Scotsman ****
reviewer: ZOË GREENWITH the longest title on the Fringe, Matei Visniec's new play is a surreal love story between a melancholic Baudelaire-spouting saxophonist and the strange siren-girl he finds in his bed one day. Who is she? She, smirkingly and knowingly, won't tell him - she could be Solange, or Mathilde, or whoever he wants her to be. Where is she from? Her lips are sealed. How on earth did they meet? She will only tease him: they met at Kiki's new bar, at the launch, so she says . But he doesn't know anyone called Kiki, doesn't know which bar she means. Entranced, he asks a favour: nine days to get to know her and, after much persuasion, she agrees.
What a nine days it turns out to be: they construct their own world, separate from reality, in which they keep invisible pets, grow wings and learn to speak without words. The only problem is that the outside world isn't quite ready to let him go.
Does he find happiness or is it all nothing more than a dream? Can anyone lure him back to his old world of bars and gigs and late nights?
This is a play that, unusually, is about both people and ideas - one is never quite sure where one ends and the other begins. Geraldine Cottalorda is a mesmerising and slightly creepy Solange, while Adam Hypki is perfect as the dry but dreamy saxophonist. Hypki and Cottalorda have a rapport that makes believing this crazy love story absurdly easy.
It's a little slow at the beginning, Cottalorda smiles too much and sometimes Hypki doesn't know what to do with his hands, but otherwise it's touching, thought-provoking and definitely worth seeing.
Until 14 August. Today 2.45pm
Three Weeks ****
Waking up beside a strange girl with no memory of the night before, Michel plans to spend nine nights with her, getting to know her. What follows is a bizarrely intense sexual relationship, controlled entirely by the mysterious girl. The coupling is highly charged, and cuts out any sense of a reality that may be going on around them; in fact it seems unlikely that the woman actually exists in reality. Fascinating in its oddness, the show leaves open many questions about both the characters and their situation that seems to span the gap between the real world and the world of dreams. An interesting and surreal study of an intimate and alien relationship.
EdinburghGuide.com ****
Reviewer: ©Pippa Tennant 11 August 2005This brilliantly bizarre, yet fantastically funny philosophical comedy by Matei Visniec is extremely entertaining.

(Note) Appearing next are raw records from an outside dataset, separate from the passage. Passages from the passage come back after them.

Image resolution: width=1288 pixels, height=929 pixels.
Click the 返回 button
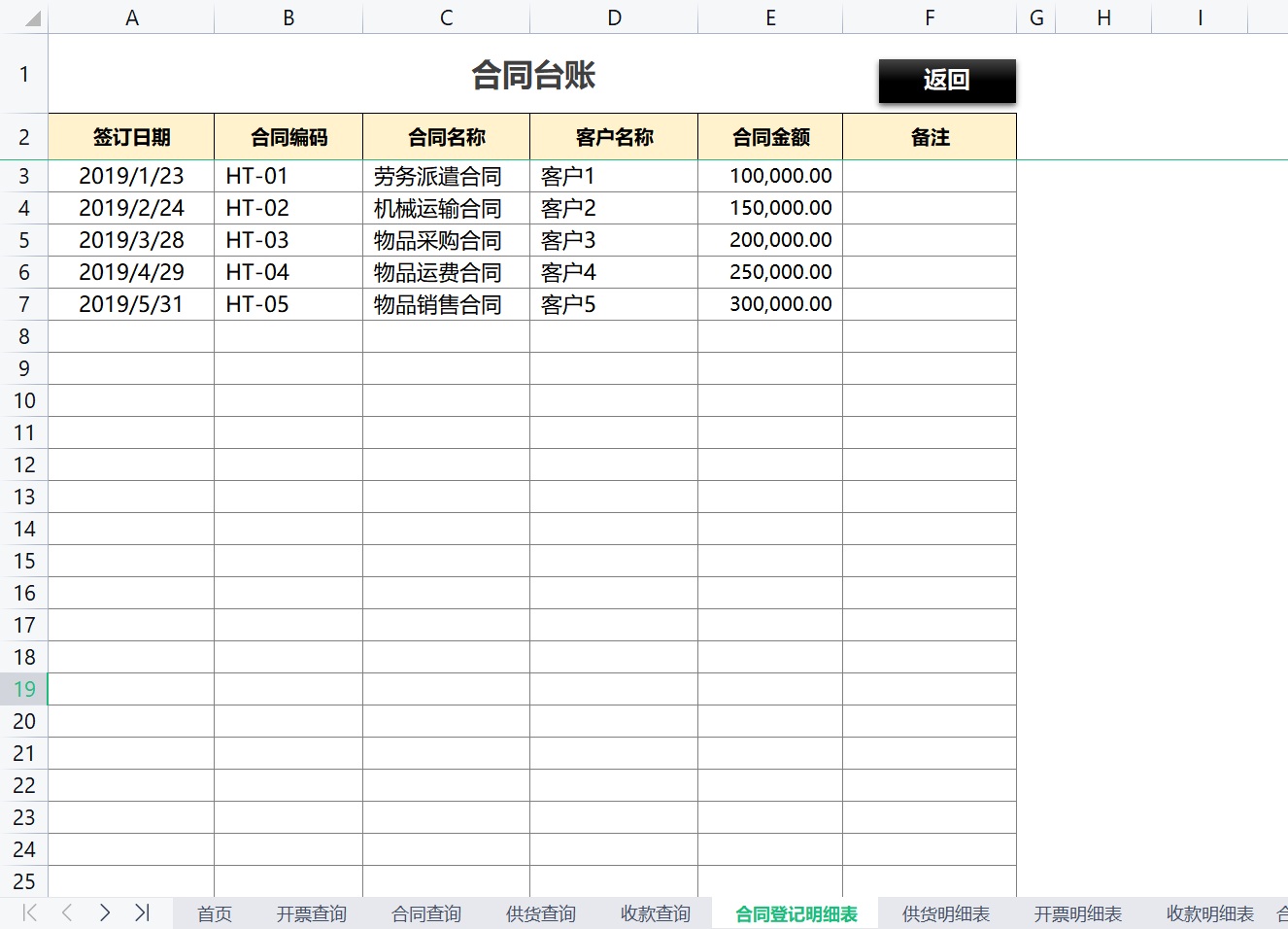tap(947, 80)
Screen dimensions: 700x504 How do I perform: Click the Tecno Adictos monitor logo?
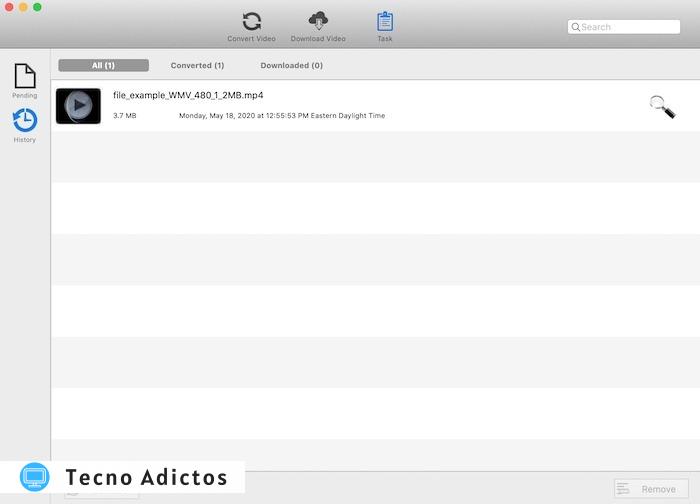(35, 477)
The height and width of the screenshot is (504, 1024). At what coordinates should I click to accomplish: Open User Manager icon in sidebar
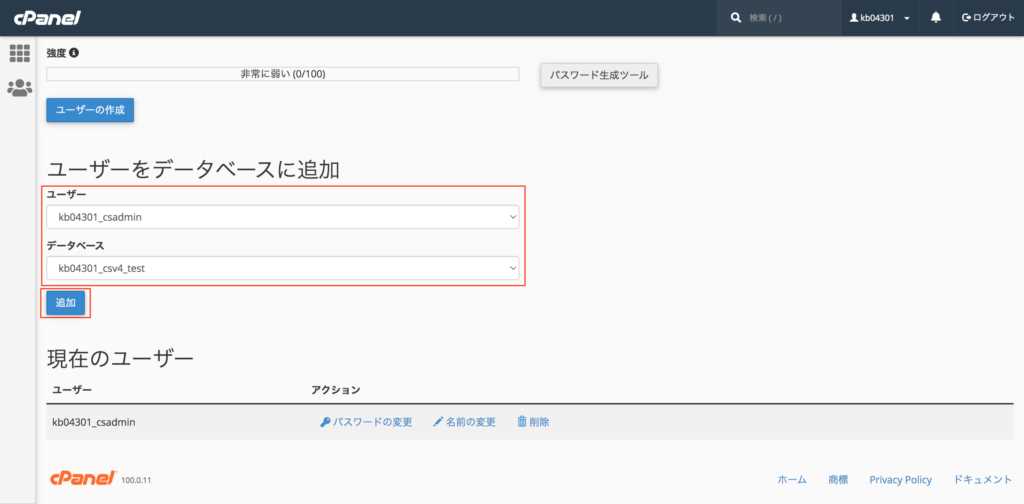(19, 88)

She, Geraldine Cottalorda, and he, Adam Hypki, are strangers and yet lovers, one of the many paradoxes which constitute the haze of dreamlike enchantment which we experience. Intimacy and knowledge are examined through the nine nights of sexual levitation he spends with his ‘black cat’ temptress, who holds “all the answers”, possessing mystical oracle status in this detached limbo land, littered with beer cans and vodka bottles. Does this woman exist we ask ourselves? As we become confronted with ever increasing abnormality culminating in the birthday present of an invisible bird, continually impregnated by light, producing hundreds of offspring which unremittingly proceed to make love to Michel, we realise that the answer to this question is insignificant!
Focusing on obsession and one’s descent into insanity, this play is far from pretentious. It overflows with interesting observations, poignant analogies and examines vast depths of emotion, wee elements of which seem worryingly familiar!